We project an average spend per card of $149 - $500 per month creating a monthly volume of $3.6M to $10m, we already moved $440K $528K USD on-chain in AH. (Why 500 USD, check the FAQ below)
This will generate 0.2% fees on every transaction for Kusama - $7.2K - $20k per month.
For developers you can issue debit cards to your users and earn up to 1.2% on every purchase they make. It’s a cost-effective, compliant, and growth aligned way to boost your revenue while delivering real value to your community.
Pure Proxy: Kusama(0.0068 KSM) ~= 0.0941 USD vs Polkadot(0.2 DOT) > ~0.7 USD
We’re building a legal framework that lets communities and individuals use debit cards without exposing personal identity. Our KYT‑driven compliance program reduces AML risks and allows DAOs and their members to access the traditional financial system while preserving privacy.
We aim to enable ZK proofs in a later phase. Our manufacturer supports loading Java applets onto the card, enabling on‑card cryptography. We’re evaluating how to leverage this for privacy‑preserving verification, once we got confirmation we can share a plan with the community.
Our team:
Proposal:
Which regions are supported? Mainly LatAm starting in Colombia & Mexico with worldwide availability via Passport.
How will this API handle key material since the wallets are non-custodial?
We use a combination of proxy accounts with defined spending limits. In addition, the “debit callback” endpoint with 3D Secure prompts users to authorize (i.e., sign) transactions—effectively meaning the user “sells” crypto to us so that we can complete the payment on their behalf. Our security model is based on Shamir’s Secret Sharing: at setup, the holder sends us one part of the secret while keeping the other part secure across multiple devices. When a transaction is authorized, the two parts are combined to complete the transaction.
How are redemptions processed?
Today’s redemption channels include Brale Rails (conversion across 10+ chains to USDT/USDC), a DEX liquidity pool for KSM/dUSD, and direct debit card transactions.
Do day-to-day COP inflation swings pose a risk?
Yes, they can. To mitigate this risk, we maintain only small COP buffers in the bank while holding most of our treasury in USD.
How will the system mitigate potential volatility given that settlement can take several days?

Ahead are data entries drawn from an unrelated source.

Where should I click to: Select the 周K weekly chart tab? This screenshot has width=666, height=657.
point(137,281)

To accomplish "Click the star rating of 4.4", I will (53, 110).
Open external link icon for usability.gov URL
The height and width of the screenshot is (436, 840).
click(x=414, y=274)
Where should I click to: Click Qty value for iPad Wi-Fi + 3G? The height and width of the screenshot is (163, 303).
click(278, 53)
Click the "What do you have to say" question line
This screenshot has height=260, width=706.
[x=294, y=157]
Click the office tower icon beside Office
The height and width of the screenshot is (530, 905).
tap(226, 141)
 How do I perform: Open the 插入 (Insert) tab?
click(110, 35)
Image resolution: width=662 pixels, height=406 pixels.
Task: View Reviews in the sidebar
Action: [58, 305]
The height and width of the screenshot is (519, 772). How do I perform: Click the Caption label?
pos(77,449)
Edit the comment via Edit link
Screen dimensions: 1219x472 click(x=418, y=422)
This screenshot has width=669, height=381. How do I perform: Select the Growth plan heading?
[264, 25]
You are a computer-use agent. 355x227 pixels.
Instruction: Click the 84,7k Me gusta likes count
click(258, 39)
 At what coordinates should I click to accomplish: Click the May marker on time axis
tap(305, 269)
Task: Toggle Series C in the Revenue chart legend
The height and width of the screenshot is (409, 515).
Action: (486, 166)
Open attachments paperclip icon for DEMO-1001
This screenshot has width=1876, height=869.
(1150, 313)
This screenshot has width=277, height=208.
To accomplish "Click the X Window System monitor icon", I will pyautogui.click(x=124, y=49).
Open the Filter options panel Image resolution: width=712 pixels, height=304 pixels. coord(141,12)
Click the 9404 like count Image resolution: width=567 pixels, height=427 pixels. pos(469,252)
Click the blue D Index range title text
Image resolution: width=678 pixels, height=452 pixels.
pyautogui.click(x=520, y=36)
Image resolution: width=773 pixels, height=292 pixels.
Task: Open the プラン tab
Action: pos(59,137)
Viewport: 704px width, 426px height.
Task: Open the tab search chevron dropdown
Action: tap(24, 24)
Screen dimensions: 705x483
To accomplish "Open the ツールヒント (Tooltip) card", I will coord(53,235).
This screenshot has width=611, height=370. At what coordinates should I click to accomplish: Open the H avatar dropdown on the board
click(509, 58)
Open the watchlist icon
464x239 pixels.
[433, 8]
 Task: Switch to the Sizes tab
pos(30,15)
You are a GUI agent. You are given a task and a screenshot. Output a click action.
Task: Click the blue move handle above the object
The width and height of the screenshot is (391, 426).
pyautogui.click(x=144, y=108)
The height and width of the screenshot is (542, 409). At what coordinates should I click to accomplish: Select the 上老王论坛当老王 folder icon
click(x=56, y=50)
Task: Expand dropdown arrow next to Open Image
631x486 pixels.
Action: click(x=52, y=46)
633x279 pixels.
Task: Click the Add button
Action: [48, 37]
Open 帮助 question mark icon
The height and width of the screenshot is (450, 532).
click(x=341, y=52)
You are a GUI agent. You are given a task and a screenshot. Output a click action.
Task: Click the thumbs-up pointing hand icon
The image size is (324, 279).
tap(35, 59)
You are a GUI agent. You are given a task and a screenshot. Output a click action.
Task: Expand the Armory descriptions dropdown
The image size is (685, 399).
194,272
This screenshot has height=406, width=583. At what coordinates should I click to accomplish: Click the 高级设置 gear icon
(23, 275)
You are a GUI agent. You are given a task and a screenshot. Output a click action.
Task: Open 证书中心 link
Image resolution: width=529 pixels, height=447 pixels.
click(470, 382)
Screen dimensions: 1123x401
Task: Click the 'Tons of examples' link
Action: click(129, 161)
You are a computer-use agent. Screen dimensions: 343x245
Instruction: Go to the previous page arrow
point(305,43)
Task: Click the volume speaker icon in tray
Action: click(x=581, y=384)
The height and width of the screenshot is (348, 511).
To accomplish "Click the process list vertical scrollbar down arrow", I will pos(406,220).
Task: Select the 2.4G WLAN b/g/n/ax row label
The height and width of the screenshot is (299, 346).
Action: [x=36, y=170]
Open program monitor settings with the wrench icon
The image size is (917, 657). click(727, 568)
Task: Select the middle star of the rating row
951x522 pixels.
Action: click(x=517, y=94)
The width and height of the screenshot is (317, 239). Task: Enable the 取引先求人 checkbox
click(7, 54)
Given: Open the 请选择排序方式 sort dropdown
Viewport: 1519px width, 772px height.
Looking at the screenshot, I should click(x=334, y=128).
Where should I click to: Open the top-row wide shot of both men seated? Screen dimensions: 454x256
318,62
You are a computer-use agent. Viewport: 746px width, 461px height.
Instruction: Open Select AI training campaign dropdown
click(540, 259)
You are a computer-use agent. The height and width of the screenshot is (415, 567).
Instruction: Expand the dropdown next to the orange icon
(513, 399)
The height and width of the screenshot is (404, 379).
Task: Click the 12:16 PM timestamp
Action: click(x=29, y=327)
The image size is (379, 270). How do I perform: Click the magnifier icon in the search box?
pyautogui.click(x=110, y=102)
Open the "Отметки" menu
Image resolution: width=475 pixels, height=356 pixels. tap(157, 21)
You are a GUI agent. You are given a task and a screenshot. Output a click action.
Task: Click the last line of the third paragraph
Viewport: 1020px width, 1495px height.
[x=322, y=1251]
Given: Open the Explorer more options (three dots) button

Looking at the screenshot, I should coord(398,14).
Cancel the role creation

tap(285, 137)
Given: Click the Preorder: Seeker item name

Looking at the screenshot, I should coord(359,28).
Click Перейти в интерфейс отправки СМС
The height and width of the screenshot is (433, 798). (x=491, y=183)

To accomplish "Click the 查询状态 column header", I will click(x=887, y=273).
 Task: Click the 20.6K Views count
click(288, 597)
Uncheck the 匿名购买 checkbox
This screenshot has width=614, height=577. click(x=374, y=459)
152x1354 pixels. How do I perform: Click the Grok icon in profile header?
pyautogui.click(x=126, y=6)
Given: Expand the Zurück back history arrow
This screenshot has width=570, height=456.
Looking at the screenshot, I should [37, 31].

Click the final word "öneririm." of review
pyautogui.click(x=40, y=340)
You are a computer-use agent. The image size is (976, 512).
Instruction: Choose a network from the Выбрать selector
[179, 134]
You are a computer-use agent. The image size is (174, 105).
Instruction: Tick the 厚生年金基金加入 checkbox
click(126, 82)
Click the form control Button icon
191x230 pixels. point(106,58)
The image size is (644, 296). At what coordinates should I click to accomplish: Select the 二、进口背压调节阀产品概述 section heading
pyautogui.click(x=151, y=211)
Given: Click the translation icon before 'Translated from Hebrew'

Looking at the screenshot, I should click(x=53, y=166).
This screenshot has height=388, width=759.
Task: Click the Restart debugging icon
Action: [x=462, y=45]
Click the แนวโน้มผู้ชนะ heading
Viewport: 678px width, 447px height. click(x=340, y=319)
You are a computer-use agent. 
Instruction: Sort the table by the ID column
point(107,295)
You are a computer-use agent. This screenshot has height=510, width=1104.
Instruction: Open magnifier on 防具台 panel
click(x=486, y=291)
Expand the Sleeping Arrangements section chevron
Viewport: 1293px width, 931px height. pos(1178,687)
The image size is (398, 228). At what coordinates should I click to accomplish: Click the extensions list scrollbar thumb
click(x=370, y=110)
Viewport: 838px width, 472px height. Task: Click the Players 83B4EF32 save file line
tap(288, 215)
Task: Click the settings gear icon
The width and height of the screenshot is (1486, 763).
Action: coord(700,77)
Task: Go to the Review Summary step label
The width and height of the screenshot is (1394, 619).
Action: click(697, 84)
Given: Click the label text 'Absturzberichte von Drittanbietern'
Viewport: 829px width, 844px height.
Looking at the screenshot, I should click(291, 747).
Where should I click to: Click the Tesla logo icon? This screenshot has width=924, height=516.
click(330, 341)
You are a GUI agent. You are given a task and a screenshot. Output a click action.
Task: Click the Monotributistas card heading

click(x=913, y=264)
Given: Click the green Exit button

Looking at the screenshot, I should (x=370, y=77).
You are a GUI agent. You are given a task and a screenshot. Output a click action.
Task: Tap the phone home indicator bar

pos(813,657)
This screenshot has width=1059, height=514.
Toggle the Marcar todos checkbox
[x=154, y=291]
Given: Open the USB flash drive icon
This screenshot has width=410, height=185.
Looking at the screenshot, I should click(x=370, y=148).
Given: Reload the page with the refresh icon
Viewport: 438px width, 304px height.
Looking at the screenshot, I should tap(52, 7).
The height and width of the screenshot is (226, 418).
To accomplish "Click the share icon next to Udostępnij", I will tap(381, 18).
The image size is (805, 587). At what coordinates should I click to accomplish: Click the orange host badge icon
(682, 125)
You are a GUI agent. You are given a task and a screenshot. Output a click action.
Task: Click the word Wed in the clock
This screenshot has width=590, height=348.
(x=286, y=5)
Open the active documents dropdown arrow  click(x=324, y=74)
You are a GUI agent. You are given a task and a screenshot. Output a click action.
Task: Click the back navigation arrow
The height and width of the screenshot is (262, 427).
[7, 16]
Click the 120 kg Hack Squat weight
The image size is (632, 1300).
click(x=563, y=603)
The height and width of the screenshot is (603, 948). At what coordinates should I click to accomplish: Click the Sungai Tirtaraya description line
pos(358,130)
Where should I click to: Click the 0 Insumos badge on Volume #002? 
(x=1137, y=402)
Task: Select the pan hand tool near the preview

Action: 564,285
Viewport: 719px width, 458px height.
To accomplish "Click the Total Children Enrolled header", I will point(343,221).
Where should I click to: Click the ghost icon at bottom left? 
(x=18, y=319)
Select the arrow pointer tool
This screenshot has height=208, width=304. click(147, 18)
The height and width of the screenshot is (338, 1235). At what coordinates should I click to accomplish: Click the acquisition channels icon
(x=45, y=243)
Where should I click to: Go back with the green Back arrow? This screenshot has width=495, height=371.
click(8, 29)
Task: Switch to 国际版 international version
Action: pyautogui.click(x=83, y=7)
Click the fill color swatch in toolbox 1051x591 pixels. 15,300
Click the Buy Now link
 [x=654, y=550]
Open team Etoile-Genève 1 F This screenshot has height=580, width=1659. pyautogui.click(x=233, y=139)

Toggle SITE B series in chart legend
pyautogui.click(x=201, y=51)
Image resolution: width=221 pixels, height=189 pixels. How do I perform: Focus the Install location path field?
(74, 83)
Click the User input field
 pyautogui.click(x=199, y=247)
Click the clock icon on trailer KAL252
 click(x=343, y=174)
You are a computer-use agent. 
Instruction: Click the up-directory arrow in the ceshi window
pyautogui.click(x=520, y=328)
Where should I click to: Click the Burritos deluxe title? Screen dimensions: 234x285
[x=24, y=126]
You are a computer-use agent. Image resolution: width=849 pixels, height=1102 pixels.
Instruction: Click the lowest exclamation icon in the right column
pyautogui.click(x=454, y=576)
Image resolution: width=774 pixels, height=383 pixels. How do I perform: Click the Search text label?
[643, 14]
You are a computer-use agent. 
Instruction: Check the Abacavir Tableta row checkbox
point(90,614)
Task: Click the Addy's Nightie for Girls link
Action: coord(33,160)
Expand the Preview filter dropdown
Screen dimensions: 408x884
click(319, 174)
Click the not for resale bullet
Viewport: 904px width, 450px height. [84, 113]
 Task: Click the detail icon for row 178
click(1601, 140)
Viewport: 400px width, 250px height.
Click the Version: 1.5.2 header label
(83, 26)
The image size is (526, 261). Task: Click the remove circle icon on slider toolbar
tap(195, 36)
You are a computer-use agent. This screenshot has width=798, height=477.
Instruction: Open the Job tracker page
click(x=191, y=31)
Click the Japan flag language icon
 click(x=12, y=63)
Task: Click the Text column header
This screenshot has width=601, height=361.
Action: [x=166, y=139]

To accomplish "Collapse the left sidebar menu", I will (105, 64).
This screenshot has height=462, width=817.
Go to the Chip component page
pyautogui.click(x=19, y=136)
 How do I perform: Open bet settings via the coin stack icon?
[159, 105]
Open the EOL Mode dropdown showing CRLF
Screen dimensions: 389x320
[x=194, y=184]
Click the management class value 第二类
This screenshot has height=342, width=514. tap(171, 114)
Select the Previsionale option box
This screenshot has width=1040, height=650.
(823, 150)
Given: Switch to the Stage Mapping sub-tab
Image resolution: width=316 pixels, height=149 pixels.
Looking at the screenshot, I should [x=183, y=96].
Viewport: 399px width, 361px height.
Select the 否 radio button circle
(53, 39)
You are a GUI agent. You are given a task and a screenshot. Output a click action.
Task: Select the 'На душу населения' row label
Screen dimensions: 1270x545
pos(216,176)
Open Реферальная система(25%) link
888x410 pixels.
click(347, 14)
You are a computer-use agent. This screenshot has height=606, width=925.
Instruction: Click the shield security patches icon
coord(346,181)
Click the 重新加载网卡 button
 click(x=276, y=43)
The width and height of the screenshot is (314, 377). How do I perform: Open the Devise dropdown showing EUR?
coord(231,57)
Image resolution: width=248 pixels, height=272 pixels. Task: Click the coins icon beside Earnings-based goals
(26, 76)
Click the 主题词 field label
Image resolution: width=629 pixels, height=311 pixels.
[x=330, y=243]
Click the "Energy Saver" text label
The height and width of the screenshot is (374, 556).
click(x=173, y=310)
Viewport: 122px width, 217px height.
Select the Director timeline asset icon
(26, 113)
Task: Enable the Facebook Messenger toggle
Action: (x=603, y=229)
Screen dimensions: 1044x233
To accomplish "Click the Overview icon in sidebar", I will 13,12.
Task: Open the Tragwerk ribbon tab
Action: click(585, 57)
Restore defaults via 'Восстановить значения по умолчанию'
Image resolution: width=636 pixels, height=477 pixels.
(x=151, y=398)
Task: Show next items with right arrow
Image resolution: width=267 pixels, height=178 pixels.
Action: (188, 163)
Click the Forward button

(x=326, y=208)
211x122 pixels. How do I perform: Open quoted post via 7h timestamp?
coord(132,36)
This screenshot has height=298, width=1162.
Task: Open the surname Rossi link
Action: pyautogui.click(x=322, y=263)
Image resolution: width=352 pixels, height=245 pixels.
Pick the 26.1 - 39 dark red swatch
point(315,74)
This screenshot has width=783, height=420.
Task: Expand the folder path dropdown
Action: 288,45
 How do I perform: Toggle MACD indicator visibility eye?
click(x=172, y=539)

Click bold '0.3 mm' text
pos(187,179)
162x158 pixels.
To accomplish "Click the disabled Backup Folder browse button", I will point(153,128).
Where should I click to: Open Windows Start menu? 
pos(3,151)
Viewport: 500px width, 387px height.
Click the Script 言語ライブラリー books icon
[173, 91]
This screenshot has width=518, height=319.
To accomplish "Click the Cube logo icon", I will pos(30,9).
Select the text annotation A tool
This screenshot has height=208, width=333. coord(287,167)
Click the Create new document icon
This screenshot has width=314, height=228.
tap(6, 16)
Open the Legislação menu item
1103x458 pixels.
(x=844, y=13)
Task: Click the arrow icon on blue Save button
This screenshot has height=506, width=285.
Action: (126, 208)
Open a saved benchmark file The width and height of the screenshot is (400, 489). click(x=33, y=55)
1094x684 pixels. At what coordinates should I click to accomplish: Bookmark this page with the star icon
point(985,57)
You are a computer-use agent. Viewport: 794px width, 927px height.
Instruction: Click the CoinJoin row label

Limiting USD buffer sales to twice daily (e.g., morning and afternoon) may expose us to unexpected volatility. Ideally, we offload USD as frequently as market conditions allow. When that isn’t feasible, we rely on compensation accounts, short-term COP buffer loans, SWIFT transfers, and OTC channels to quickly convert USD into COP liquidity.
How would a chargeback or clawback be handled?
For same-day chargebacks—such as paying $5 with KSM for an Uber ride and then canceling—the system applies an adjustment credit by deducting $5 from the USD buffer, converting it to KSM, and crediting your account. For delayed clawbacks—like purchasing a $20 card with KSM on Temu but receiving a faulty product—we detect the issue via Visa’s invoices and balance sheets. In the next payment cycle, we net the amounts between our accounts; for instance, if we owe Visa $100 but receive $20, we pay only $80, converting the extra $20 into KSM and crediting your account.
Why 20,000 cards instead of 10,000 or 5,000?
Pomelo minimum order is 10K physical cards, For the range of 10K or 20K, our operative costs are the same, the unit costs operative cost per card is lower for 20K cards, so its optimal for RoI.
For 20K Cards = (134,760 + 72,000)/20,000 cards = ~$10 USD.
For 10K Cards = (134,760 + 72,000)/10,000 card = ~$20 USD.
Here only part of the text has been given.